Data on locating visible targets

┄┄┄┄┄┄

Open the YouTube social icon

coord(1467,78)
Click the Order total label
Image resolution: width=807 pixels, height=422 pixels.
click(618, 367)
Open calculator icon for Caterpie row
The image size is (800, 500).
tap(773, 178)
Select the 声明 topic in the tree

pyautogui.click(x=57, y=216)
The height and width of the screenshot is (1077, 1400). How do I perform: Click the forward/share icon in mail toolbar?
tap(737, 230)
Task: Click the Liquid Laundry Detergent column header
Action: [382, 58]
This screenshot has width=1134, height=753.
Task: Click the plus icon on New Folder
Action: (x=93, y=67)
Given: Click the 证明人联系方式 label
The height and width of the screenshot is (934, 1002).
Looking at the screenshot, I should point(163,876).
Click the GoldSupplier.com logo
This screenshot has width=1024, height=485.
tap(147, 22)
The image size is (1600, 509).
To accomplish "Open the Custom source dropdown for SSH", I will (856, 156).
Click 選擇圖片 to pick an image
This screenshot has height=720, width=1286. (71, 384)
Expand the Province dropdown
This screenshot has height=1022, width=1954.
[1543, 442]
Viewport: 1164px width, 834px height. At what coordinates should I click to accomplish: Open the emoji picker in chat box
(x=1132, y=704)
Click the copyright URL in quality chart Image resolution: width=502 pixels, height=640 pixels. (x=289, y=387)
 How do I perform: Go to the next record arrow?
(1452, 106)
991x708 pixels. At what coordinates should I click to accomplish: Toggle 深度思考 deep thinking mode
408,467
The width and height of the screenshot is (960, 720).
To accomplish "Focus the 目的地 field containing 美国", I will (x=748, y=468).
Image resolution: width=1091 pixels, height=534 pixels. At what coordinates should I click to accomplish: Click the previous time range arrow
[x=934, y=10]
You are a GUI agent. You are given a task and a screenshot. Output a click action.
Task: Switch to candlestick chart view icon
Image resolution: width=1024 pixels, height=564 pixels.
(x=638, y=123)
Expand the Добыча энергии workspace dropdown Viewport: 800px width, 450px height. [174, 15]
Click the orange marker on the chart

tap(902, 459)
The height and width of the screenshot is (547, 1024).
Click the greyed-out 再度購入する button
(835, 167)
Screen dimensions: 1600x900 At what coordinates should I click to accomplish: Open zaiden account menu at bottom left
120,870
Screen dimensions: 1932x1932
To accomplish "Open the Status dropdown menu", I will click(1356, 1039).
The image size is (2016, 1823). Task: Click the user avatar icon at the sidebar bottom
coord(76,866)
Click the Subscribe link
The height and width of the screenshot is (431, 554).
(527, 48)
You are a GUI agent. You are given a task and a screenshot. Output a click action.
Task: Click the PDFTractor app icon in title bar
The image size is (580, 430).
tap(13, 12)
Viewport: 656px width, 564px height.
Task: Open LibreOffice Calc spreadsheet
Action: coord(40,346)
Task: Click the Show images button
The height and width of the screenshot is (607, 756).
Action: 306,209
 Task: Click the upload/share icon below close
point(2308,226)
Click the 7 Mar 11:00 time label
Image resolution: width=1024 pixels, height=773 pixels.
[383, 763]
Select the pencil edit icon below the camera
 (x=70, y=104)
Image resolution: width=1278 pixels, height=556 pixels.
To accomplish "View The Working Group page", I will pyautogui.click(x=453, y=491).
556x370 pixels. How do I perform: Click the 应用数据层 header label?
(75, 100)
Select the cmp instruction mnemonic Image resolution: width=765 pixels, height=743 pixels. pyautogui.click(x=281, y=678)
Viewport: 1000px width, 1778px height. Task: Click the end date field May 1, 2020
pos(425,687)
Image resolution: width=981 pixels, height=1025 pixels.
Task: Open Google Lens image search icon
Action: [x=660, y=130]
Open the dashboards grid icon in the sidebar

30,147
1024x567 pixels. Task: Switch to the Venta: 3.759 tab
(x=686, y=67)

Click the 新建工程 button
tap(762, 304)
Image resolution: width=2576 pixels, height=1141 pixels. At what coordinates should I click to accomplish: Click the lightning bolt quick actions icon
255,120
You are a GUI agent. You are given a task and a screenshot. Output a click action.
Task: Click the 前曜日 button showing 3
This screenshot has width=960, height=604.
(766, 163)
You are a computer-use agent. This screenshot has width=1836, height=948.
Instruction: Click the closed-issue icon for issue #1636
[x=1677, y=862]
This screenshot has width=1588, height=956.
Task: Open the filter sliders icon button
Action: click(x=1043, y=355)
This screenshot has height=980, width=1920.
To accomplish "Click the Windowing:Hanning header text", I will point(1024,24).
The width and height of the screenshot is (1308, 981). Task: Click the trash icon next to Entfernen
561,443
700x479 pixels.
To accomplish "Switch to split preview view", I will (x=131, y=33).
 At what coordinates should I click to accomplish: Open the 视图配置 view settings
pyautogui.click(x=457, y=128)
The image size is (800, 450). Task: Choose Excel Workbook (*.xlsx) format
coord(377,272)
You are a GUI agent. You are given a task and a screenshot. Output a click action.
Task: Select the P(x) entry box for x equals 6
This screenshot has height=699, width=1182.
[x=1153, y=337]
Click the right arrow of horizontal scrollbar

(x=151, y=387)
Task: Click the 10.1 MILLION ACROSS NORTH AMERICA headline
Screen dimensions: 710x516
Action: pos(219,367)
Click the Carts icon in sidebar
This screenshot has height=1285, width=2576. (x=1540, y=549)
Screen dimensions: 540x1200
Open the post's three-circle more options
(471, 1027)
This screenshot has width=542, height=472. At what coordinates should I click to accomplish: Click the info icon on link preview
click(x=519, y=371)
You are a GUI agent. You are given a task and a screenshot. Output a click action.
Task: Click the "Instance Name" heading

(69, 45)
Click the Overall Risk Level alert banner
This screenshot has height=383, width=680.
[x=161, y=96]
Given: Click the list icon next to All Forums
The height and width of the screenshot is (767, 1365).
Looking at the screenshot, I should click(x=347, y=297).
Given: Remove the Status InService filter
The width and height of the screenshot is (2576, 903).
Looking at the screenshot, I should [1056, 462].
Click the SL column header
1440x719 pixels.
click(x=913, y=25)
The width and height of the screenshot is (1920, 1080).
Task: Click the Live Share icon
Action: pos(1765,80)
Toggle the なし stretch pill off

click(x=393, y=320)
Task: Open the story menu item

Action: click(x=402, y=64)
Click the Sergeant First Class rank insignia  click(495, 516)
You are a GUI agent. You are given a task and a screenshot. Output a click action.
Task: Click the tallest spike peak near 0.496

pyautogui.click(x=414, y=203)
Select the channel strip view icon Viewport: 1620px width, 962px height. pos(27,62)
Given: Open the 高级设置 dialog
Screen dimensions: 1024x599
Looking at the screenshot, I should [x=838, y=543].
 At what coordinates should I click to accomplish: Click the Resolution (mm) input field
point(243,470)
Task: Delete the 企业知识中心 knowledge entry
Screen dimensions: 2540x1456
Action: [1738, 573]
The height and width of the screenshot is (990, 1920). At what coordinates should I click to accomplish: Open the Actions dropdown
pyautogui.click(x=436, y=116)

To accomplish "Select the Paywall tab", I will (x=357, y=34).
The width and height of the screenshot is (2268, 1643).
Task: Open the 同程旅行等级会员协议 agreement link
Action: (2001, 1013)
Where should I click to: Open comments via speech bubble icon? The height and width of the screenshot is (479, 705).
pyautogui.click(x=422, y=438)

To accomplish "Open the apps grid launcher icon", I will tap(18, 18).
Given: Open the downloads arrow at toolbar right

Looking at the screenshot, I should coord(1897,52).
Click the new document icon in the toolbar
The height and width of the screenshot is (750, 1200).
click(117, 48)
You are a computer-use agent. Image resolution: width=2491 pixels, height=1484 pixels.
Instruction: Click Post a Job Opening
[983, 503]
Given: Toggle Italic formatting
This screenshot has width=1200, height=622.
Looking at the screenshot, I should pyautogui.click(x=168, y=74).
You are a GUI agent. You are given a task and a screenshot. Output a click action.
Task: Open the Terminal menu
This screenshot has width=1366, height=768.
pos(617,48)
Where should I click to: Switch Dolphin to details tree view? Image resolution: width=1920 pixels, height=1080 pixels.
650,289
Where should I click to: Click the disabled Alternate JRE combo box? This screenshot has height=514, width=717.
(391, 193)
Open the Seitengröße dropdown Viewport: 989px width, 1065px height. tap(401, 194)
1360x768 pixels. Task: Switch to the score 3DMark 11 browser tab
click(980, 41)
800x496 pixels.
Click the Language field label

┄┄┄┄┄┄

EXERCISE TASK
Arrange the lines above as a numbered list, leaving out any blank lines. Start with the line that contains "991x708 pixels. At" and continue through the line that contains "will (x=748, y=468).", including both.

WORKED SOLUTION
1. 991x708 pixels. At what coordinates should I click to accomplish: Toggle 深度思考 deep thinking mode
2. 408,467
3. The width and height of the screenshot is (960, 720).
4. To accomplish "Focus the 目的地 field containing 美国", I will (x=748, y=468).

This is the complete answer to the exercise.